# Data extracted from a collection
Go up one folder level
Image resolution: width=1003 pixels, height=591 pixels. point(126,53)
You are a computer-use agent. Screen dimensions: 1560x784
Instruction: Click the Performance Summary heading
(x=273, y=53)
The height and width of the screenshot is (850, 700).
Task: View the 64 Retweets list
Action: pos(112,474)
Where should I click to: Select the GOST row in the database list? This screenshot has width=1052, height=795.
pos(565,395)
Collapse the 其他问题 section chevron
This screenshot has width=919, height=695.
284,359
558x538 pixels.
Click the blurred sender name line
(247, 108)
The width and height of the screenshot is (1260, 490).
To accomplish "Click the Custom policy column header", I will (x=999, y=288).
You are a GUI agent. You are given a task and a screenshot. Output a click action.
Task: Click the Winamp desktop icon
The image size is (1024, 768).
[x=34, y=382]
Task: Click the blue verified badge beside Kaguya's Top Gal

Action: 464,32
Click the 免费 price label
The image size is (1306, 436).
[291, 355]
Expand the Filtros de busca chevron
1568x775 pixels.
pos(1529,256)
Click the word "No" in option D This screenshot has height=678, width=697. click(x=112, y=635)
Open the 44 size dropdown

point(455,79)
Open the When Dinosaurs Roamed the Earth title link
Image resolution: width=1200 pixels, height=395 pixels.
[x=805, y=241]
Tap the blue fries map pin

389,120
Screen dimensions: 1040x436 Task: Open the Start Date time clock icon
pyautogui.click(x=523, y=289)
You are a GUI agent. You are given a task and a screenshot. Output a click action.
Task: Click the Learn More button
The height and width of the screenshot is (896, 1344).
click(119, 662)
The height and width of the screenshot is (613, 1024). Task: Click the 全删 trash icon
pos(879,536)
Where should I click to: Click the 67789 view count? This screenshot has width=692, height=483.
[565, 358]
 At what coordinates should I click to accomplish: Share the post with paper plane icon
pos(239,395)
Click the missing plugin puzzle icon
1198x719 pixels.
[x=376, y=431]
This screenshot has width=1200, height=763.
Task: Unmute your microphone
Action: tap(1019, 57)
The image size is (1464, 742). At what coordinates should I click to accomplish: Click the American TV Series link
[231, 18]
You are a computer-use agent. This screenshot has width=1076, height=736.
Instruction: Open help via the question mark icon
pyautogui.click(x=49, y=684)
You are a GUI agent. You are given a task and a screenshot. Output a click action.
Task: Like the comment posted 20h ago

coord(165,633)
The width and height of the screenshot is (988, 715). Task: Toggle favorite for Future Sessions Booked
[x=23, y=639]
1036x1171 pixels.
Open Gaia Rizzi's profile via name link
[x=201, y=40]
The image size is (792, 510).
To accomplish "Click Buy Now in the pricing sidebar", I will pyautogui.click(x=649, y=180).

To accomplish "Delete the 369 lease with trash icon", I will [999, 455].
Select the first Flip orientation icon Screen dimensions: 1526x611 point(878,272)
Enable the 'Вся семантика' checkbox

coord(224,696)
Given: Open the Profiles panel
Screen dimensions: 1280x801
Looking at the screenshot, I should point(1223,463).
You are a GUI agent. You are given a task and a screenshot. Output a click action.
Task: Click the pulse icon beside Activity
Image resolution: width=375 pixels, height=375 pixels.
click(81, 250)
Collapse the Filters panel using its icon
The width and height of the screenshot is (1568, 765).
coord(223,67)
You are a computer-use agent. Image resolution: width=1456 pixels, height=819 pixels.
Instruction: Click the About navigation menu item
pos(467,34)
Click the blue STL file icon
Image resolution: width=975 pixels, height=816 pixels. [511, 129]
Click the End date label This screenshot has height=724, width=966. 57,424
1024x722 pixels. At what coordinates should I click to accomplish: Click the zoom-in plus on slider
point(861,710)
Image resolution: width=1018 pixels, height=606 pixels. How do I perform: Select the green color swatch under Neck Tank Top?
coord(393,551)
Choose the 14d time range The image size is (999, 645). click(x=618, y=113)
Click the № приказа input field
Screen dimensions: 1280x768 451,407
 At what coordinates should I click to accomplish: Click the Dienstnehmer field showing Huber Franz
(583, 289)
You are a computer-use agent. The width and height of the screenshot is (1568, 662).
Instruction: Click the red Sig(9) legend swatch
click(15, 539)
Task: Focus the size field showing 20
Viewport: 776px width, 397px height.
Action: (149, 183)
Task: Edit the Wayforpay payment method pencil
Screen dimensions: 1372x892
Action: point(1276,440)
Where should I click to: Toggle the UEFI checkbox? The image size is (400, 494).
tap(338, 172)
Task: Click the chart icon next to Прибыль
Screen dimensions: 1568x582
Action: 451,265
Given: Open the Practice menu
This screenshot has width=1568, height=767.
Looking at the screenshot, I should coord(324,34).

# Work request
Please give all the entries above again, exactly as they stand.

# Completed exercise
Go up one folder level
Image resolution: width=1003 pixels, height=591 pixels. point(126,53)
You are a computer-use agent. Screen dimensions: 1560x784
Instruction: Click the Performance Summary heading
(x=273, y=53)
The height and width of the screenshot is (850, 700).
Task: View the 64 Retweets list
Action: pos(112,474)
Where should I click to: Select the GOST row in the database list? This screenshot has width=1052, height=795.
pos(565,395)
Collapse the 其他问题 section chevron
This screenshot has width=919, height=695.
284,359
558x538 pixels.
Click the blurred sender name line
(247, 108)
The width and height of the screenshot is (1260, 490).
To accomplish "Click the Custom policy column header", I will (x=999, y=288).
You are a GUI agent. You are given a task and a screenshot. Output a click action.
Task: Click the Winamp desktop icon
The image size is (1024, 768).
[x=34, y=382]
Task: Click the blue verified badge beside Kaguya's Top Gal

Action: 464,32
Click the 免费 price label
The image size is (1306, 436).
[291, 355]
Expand the Filtros de busca chevron
1568x775 pixels.
pos(1529,256)
Click the word "No" in option D This screenshot has height=678, width=697. click(x=112, y=635)
Open the 44 size dropdown

point(455,79)
Open the When Dinosaurs Roamed the Earth title link
Image resolution: width=1200 pixels, height=395 pixels.
[x=805, y=241]
Tap the blue fries map pin

389,120
Screen dimensions: 1040x436 Task: Open the Start Date time clock icon
pyautogui.click(x=523, y=289)
You are a GUI agent. You are given a task and a screenshot. Output a click action.
Task: Click the Learn More button
The height and width of the screenshot is (896, 1344).
click(119, 662)
The height and width of the screenshot is (613, 1024). Task: Click the 全删 trash icon
pos(879,536)
Where should I click to: Click the 67789 view count? This screenshot has width=692, height=483.
[565, 358]
 At what coordinates should I click to accomplish: Share the post with paper plane icon
pos(239,395)
Click the missing plugin puzzle icon
1198x719 pixels.
[x=376, y=431]
This screenshot has width=1200, height=763.
Task: Unmute your microphone
Action: tap(1019, 57)
The image size is (1464, 742). At what coordinates should I click to accomplish: Click the American TV Series link
[231, 18]
You are a computer-use agent. This screenshot has width=1076, height=736.
Instruction: Open help via the question mark icon
pyautogui.click(x=49, y=684)
You are a GUI agent. You are given a task and a screenshot. Output a click action.
Task: Like the comment posted 20h ago

coord(165,633)
The width and height of the screenshot is (988, 715). Task: Toggle favorite for Future Sessions Booked
[x=23, y=639]
1036x1171 pixels.
Open Gaia Rizzi's profile via name link
[x=201, y=40]
The image size is (792, 510).
To accomplish "Click Buy Now in the pricing sidebar", I will pyautogui.click(x=649, y=180).

To accomplish "Delete the 369 lease with trash icon", I will [999, 455].
Select the first Flip orientation icon Screen dimensions: 1526x611 point(878,272)
Enable the 'Вся семантика' checkbox

coord(224,696)
Given: Open the Profiles panel
Screen dimensions: 1280x801
Looking at the screenshot, I should point(1223,463).
You are a GUI agent. You are given a task and a screenshot. Output a click action.
Task: Click the pulse icon beside Activity
Image resolution: width=375 pixels, height=375 pixels.
click(81, 250)
Collapse the Filters panel using its icon
The width and height of the screenshot is (1568, 765).
coord(223,67)
You are a computer-use agent. Image resolution: width=1456 pixels, height=819 pixels.
Instruction: Click the About navigation menu item
pos(467,34)
Click the blue STL file icon
Image resolution: width=975 pixels, height=816 pixels. [511, 129]
Click the End date label This screenshot has height=724, width=966. 57,424
1024x722 pixels. At what coordinates should I click to accomplish: Click the zoom-in plus on slider
point(861,710)
Image resolution: width=1018 pixels, height=606 pixels. How do I perform: Select the green color swatch under Neck Tank Top?
coord(393,551)
Choose the 14d time range The image size is (999, 645). click(x=618, y=113)
Click the № приказа input field
Screen dimensions: 1280x768 451,407
 At what coordinates should I click to accomplish: Click the Dienstnehmer field showing Huber Franz
(583, 289)
You are a computer-use agent. The width and height of the screenshot is (1568, 662).
Instruction: Click the red Sig(9) legend swatch
click(15, 539)
Task: Focus the size field showing 20
Viewport: 776px width, 397px height.
Action: (149, 183)
Task: Edit the Wayforpay payment method pencil
Screen dimensions: 1372x892
Action: point(1276,440)
Where should I click to: Toggle the UEFI checkbox? The image size is (400, 494).
tap(338, 172)
Task: Click the chart icon next to Прибыль
Screen dimensions: 1568x582
Action: 451,265
Given: Open the Practice menu
This screenshot has width=1568, height=767.
Looking at the screenshot, I should coord(324,34).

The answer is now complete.